### Supplied data
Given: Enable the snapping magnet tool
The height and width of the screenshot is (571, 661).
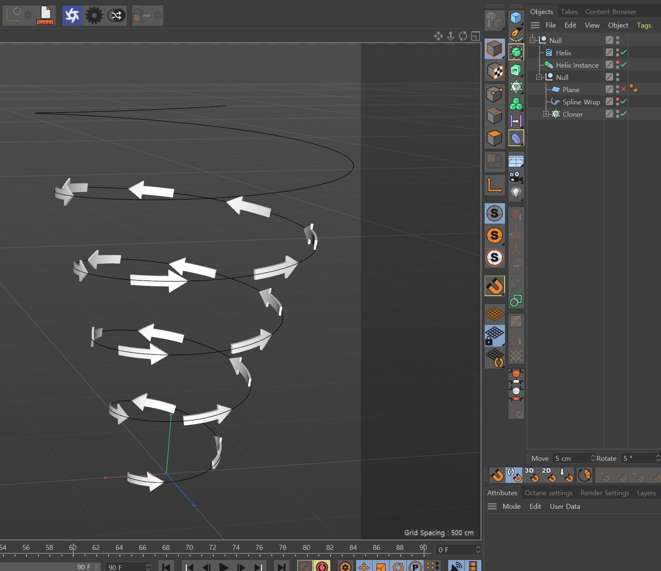Looking at the screenshot, I should click(x=495, y=286).
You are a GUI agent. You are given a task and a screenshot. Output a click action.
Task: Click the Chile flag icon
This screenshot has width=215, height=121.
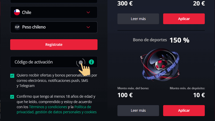coord(17,12)
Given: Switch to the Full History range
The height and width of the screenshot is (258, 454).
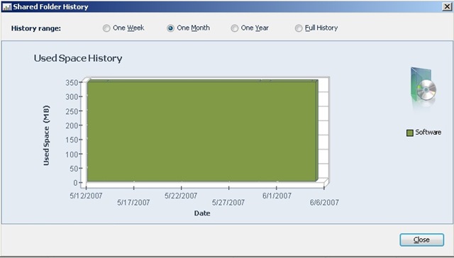Looking at the screenshot, I should click(299, 28).
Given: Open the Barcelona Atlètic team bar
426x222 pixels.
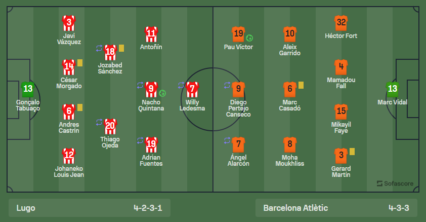Looking at the screenshot, I should (x=336, y=208).
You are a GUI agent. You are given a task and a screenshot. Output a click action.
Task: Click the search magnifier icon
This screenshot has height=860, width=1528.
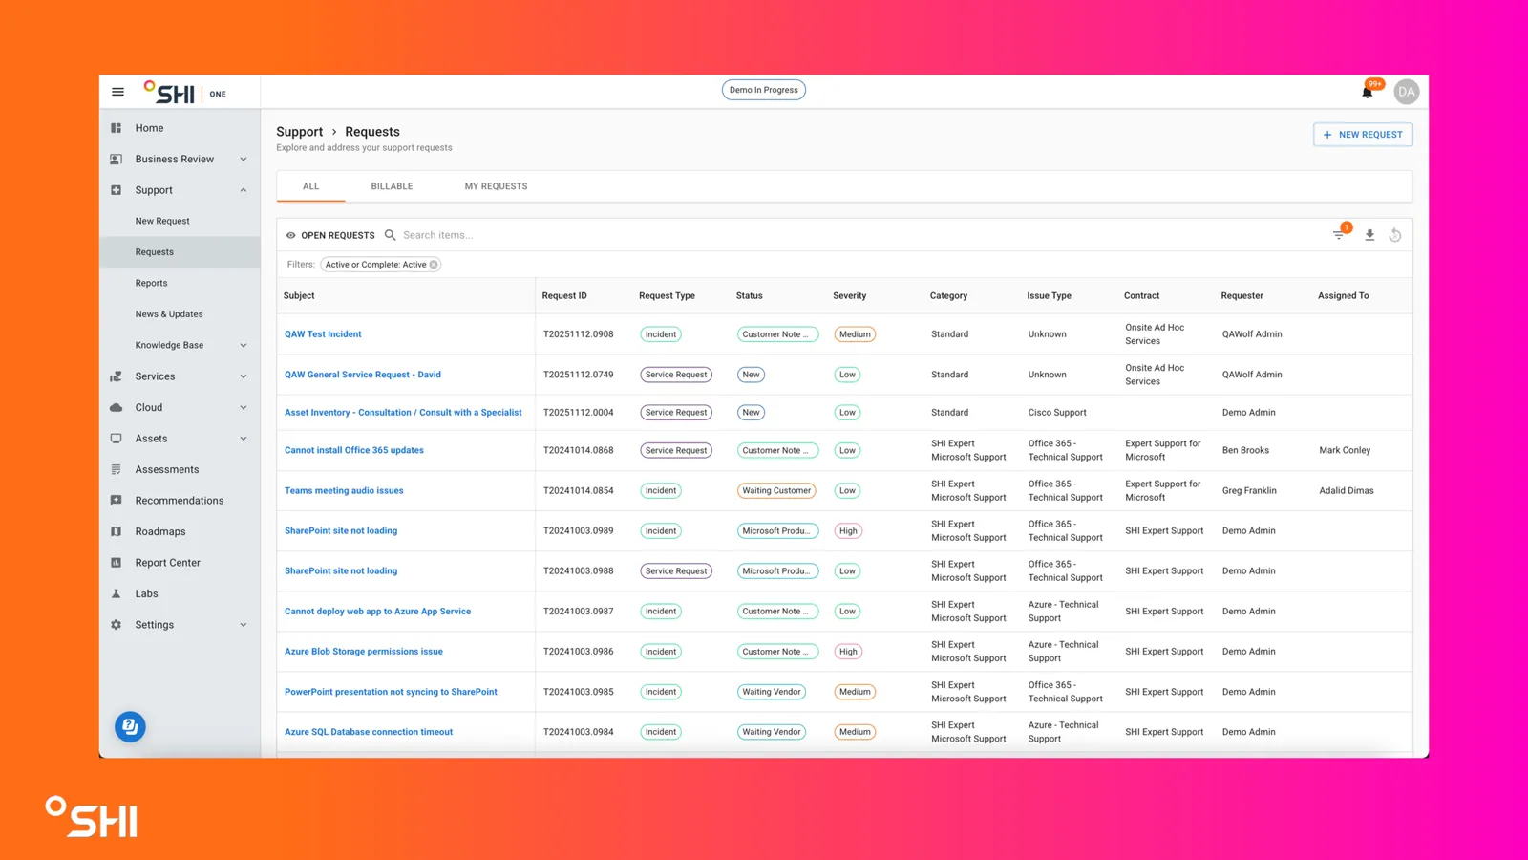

### To be done
Copy out every line of the records above word for word, omitting the pictures.

### Answer
Given: Enable the snapping magnet tool
The height and width of the screenshot is (571, 661).
Looking at the screenshot, I should click(x=495, y=286).
You are a GUI agent. You are given a task and a screenshot. Output a click action.
Task: Click the Chile flag icon
This screenshot has width=215, height=121.
coord(17,12)
Given: Switch to the Full History range
The height and width of the screenshot is (258, 454).
Looking at the screenshot, I should click(299, 28).
Given: Open the Barcelona Atlètic team bar
426x222 pixels.
Looking at the screenshot, I should (x=336, y=208).
You are a GUI agent. You are given a task and a screenshot. Output a click action.
Task: Click the search magnifier icon
This screenshot has height=860, width=1528.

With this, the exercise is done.